● **Task objective**
Look below for the line with "Nutzungsbedingungen (439, 2511)". Retype it and every line after it to the end, exactly, but leave out the pictures.

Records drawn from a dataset
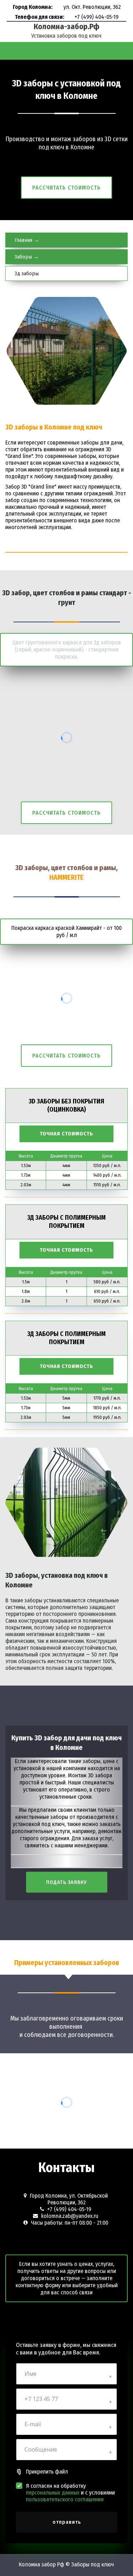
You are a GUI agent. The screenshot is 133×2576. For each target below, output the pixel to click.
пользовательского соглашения (65, 2499)
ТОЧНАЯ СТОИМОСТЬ (66, 1133)
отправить (66, 2522)
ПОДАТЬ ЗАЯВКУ (66, 1882)
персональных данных (52, 2492)
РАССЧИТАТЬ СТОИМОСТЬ (66, 187)
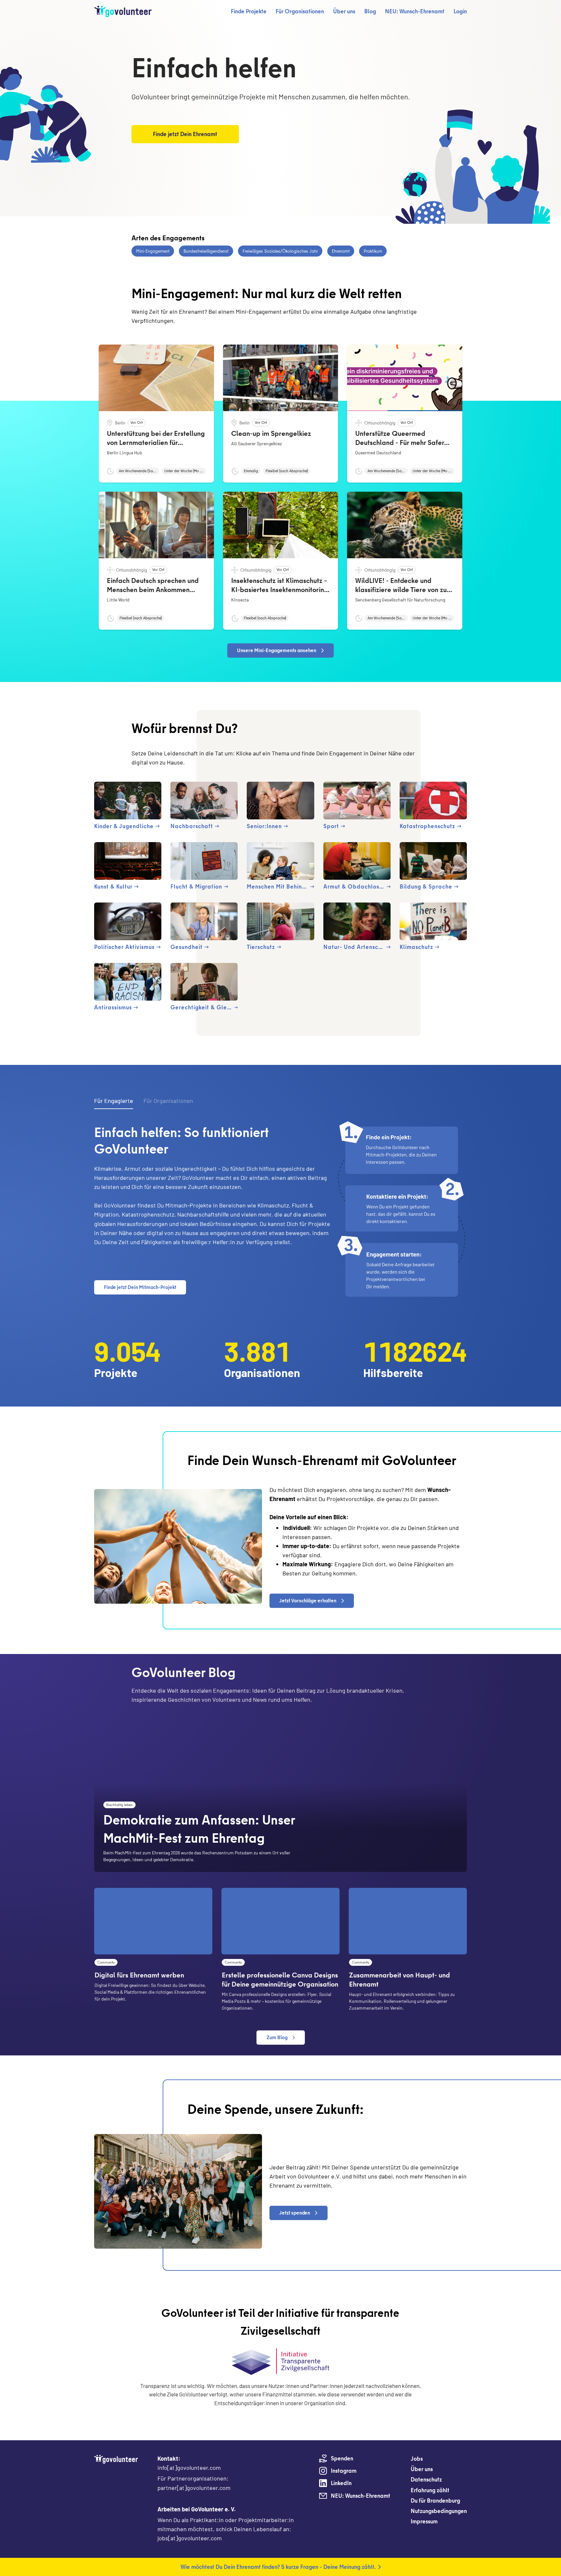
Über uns (344, 11)
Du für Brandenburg (435, 2500)
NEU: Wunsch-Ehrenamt (414, 11)
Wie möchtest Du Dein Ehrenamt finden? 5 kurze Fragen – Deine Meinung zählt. (278, 2567)
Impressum (424, 2521)
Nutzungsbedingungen (439, 2511)
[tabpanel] (280, 1211)
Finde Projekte (249, 11)
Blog (370, 11)
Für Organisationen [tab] (168, 1100)
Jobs (417, 2459)
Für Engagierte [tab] (113, 1100)
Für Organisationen (300, 11)
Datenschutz (426, 2479)
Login (460, 11)
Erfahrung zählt (430, 2490)
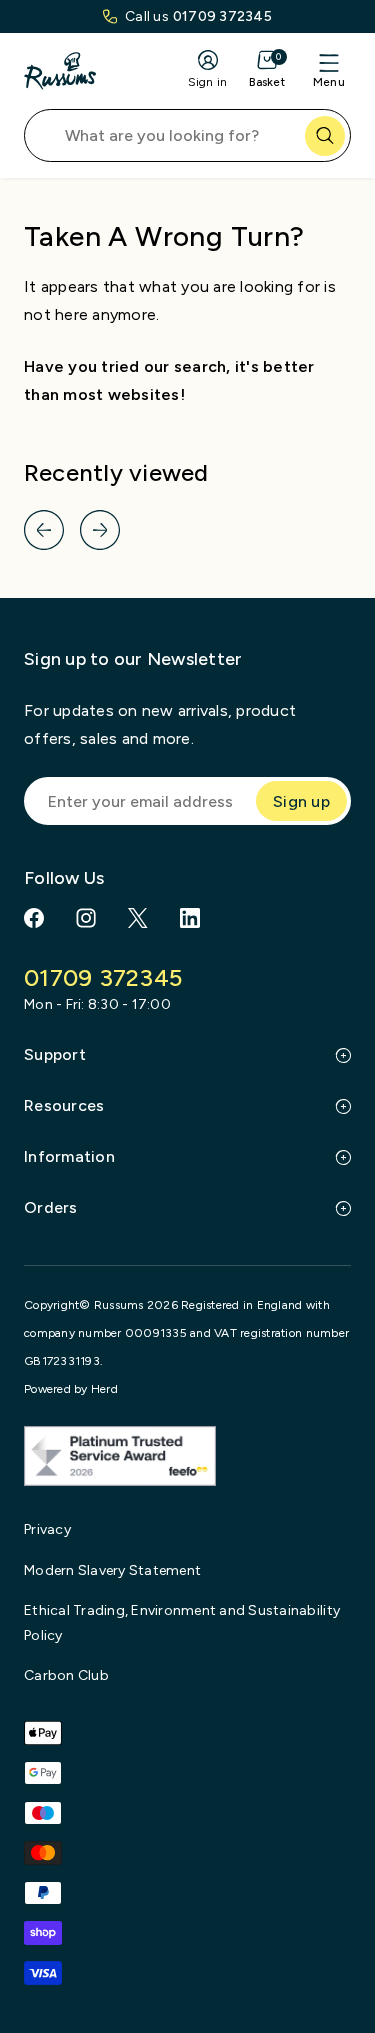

● **Solution to this task**
Nutzungsbedingungen (439, 2511)
[tabpanel] (280, 1211)
Finde Projekte (249, 11)
Blog (370, 11)
Für Organisationen [tab] (168, 1100)
Jobs (417, 2459)
Für Engagierte [tab] (113, 1100)
Für Organisationen (300, 11)
Datenschutz (426, 2479)
Login (460, 11)
Erfahrung zählt (430, 2490)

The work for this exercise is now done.